La vérité commence à se faire jour. L’étude consciencieuse de l’histoire révèle que la persécution constante que les Canadiens-français ont subie, avec ses alternatives d’accalmie et de recrudescence, a toujours trouvé sa pensée inspiratrice dans la politique impériale.

La seule différence, c’est que les hommes d’État anglais y ont mis plus d’hypocrisie et les colonials plus de cynique et maladroite brutalité.

Le sentiment le plus constant des autorités impériales à notre endroit, on le trouve dans les rapports et la correspondance de lord Durham : il est inutile et dangereux de faire violence aux Canadiens-français ; mieux vaut les noyer lentement et se servir de leurs propres chefs pour les amener au suicide national.

Mais la vraie pensée anglaise, la vraie politique anglaise à l’égard des vaincus, c’est en Irlande qu’il faut les chercher. C’est le martyre trois fois séculaire de l’Irlande qui peint dans toute sa sincérité le véritable esprit dominateur des Anglo-Saxons.

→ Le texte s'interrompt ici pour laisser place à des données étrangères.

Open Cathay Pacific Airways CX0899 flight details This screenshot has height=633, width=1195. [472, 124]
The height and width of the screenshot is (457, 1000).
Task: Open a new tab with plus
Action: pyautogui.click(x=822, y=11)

Ni l’histoire de la Russie, ni celle de la Turquie, ni celle de l’Allemagne prussianisée, ne révèlent un tel instinct d’assimilation, une haine plus absolue et plus constante de la religion et de la langue des vaincus.

Situés comme l’Irlande, les autres pays conquis par l’Angleterre et peuplés de races non britanniques auraient subi le même sort.

Ce qui est vrai, cependant, c’est que la révolution américaine et la révolte des Cipayes ont démontré aux hommes d’Etat britanniques le danger et l’inconvénient de mener à coups de bâton les peuples situés trop loin de l’autorité impériale et protégés par des circonstances extérieures contre l’exercice trop rigoureux de cette autorité.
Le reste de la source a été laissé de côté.